Sullivan became a partial star among a bevy of worker bee players for a time with Nashville, but injuries and the effects of aging pushed him down the team’s totem pole until he was a rarely used occasional healthy scratch in the 2011 playoffs. The feeling was that his days were numbered with the Predators, but today’s report from Joshua Cooper pretty much makes his departure official.
There really isn’t a villain in the situation, though. The Predators organization was good to Sullivan, handing him a two-year, $7.5 million contract in the summer of 2009 and standing by him as he fought through troubling injuries during the last two out of three seasons. (Sullivan remarkably played in every game during the 2009-10 campaign.) Sullivan did his part by being a productive player and a quality human being.

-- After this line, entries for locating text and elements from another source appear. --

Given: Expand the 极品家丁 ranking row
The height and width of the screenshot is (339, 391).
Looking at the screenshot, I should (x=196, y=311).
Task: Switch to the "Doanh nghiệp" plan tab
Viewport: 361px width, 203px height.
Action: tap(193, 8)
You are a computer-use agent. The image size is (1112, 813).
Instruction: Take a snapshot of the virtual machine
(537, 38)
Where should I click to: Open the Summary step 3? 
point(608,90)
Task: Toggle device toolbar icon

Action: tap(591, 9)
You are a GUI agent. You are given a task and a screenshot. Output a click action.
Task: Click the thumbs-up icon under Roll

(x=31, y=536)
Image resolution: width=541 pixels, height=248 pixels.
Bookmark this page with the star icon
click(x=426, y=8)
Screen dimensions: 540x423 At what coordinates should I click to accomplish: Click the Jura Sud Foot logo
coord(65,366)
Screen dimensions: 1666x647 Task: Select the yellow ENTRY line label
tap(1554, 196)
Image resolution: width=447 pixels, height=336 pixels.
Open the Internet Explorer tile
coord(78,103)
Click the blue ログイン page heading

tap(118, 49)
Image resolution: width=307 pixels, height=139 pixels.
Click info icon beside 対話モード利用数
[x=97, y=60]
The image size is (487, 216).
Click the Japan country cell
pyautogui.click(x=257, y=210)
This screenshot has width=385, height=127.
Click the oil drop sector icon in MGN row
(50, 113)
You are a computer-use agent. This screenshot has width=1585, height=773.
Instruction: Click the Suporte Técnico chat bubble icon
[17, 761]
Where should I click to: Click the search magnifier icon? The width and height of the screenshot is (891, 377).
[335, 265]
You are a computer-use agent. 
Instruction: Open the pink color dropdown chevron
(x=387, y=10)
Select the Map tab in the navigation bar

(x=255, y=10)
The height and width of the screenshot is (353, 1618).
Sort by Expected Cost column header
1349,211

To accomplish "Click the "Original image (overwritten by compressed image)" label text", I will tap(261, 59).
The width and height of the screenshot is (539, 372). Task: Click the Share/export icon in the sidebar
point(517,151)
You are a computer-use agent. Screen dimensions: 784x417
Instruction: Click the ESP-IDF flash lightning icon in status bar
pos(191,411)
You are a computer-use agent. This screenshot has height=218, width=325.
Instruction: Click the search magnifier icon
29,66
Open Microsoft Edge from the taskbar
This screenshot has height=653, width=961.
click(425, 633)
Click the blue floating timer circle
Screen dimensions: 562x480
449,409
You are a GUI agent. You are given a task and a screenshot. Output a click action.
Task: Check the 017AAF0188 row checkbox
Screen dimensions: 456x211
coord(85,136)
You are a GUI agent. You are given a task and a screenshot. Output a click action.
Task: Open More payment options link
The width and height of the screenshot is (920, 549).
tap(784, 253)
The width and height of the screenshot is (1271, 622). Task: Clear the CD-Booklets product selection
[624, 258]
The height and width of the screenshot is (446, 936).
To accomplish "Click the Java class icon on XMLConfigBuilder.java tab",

The sad question remains: can Sullivan find work somewhere else in the league? It might depend on his contract demands because a contending team might be willing to give him a chance to regain his previous scoring form if he takes a significant pay cut. He hit the 75-point mark a decade ago and produced one other 70+ point season and five other seasons of 60 points or more, so the skill is (or at least was) there.
If this is Sullivan’s curtain call, he has nothing to be ashamed of. In a way, he was a poor man’s Martin St. Louis: a pint-sized player who refused to be ignored, put together a fantastic career, made plenty of money and defied expectations with plenty of class.
That’s not bad for an injury-prone ninth round draft pick.